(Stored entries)
================

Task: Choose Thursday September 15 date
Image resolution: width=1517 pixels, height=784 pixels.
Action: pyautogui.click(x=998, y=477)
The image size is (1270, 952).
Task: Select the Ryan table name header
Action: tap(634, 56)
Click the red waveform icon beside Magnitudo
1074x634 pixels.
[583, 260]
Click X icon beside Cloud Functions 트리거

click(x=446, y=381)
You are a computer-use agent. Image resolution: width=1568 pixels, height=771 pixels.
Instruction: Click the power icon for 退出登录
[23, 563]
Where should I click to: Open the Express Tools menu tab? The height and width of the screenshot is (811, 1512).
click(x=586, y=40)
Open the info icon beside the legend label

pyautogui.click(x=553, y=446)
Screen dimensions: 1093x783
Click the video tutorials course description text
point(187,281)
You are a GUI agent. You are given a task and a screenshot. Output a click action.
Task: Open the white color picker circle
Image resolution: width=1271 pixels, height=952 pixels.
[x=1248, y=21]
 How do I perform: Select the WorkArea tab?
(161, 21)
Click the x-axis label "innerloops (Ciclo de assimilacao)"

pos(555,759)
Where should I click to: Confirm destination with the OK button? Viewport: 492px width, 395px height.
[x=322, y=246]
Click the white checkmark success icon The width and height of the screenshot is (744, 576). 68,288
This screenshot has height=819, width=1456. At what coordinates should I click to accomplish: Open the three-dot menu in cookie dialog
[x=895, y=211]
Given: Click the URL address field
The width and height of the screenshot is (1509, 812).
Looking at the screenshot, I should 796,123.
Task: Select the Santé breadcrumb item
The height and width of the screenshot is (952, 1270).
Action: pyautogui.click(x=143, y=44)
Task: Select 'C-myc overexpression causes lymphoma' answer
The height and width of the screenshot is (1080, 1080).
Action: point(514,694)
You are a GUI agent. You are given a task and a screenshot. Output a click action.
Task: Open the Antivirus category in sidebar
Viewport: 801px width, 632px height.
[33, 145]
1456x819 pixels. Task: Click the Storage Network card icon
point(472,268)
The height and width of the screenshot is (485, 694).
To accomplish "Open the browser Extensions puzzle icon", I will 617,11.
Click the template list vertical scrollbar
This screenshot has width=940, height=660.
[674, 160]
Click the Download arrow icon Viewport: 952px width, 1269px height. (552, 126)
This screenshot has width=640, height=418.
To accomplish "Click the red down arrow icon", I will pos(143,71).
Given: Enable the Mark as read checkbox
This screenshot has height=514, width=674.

================

Repeat all of the entries above exactly.

Task: Choose Thursday September 15 date
Image resolution: width=1517 pixels, height=784 pixels.
Action: pyautogui.click(x=998, y=477)
The image size is (1270, 952).
Task: Select the Ryan table name header
Action: tap(634, 56)
Click the red waveform icon beside Magnitudo
1074x634 pixels.
[583, 260]
Click X icon beside Cloud Functions 트리거

click(x=446, y=381)
You are a computer-use agent. Image resolution: width=1568 pixels, height=771 pixels.
Instruction: Click the power icon for 退出登录
[23, 563]
Where should I click to: Open the Express Tools menu tab? The height and width of the screenshot is (811, 1512).
click(x=586, y=40)
Open the info icon beside the legend label

pyautogui.click(x=553, y=446)
Screen dimensions: 1093x783
Click the video tutorials course description text
point(187,281)
You are a GUI agent. You are given a task and a screenshot. Output a click action.
Task: Open the white color picker circle
Image resolution: width=1271 pixels, height=952 pixels.
[x=1248, y=21]
 How do I perform: Select the WorkArea tab?
(161, 21)
Click the x-axis label "innerloops (Ciclo de assimilacao)"

pos(555,759)
Where should I click to: Confirm destination with the OK button? Viewport: 492px width, 395px height.
[x=322, y=246]
Click the white checkmark success icon The width and height of the screenshot is (744, 576). 68,288
This screenshot has height=819, width=1456. At what coordinates should I click to accomplish: Open the three-dot menu in cookie dialog
[x=895, y=211]
Given: Click the URL address field
The width and height of the screenshot is (1509, 812).
Looking at the screenshot, I should 796,123.
Task: Select the Santé breadcrumb item
The height and width of the screenshot is (952, 1270).
Action: pyautogui.click(x=143, y=44)
Task: Select 'C-myc overexpression causes lymphoma' answer
The height and width of the screenshot is (1080, 1080).
Action: point(514,694)
You are a GUI agent. You are given a task and a screenshot. Output a click action.
Task: Open the Antivirus category in sidebar
Viewport: 801px width, 632px height.
[33, 145]
1456x819 pixels. Task: Click the Storage Network card icon
point(472,268)
The height and width of the screenshot is (485, 694).
To accomplish "Open the browser Extensions puzzle icon", I will 617,11.
Click the template list vertical scrollbar
This screenshot has width=940, height=660.
[674, 160]
Click the Download arrow icon Viewport: 952px width, 1269px height. (552, 126)
This screenshot has width=640, height=418.
To accomplish "Click the red down arrow icon", I will pos(143,71).
Given: Enable the Mark as read checkbox
This screenshot has height=514, width=674.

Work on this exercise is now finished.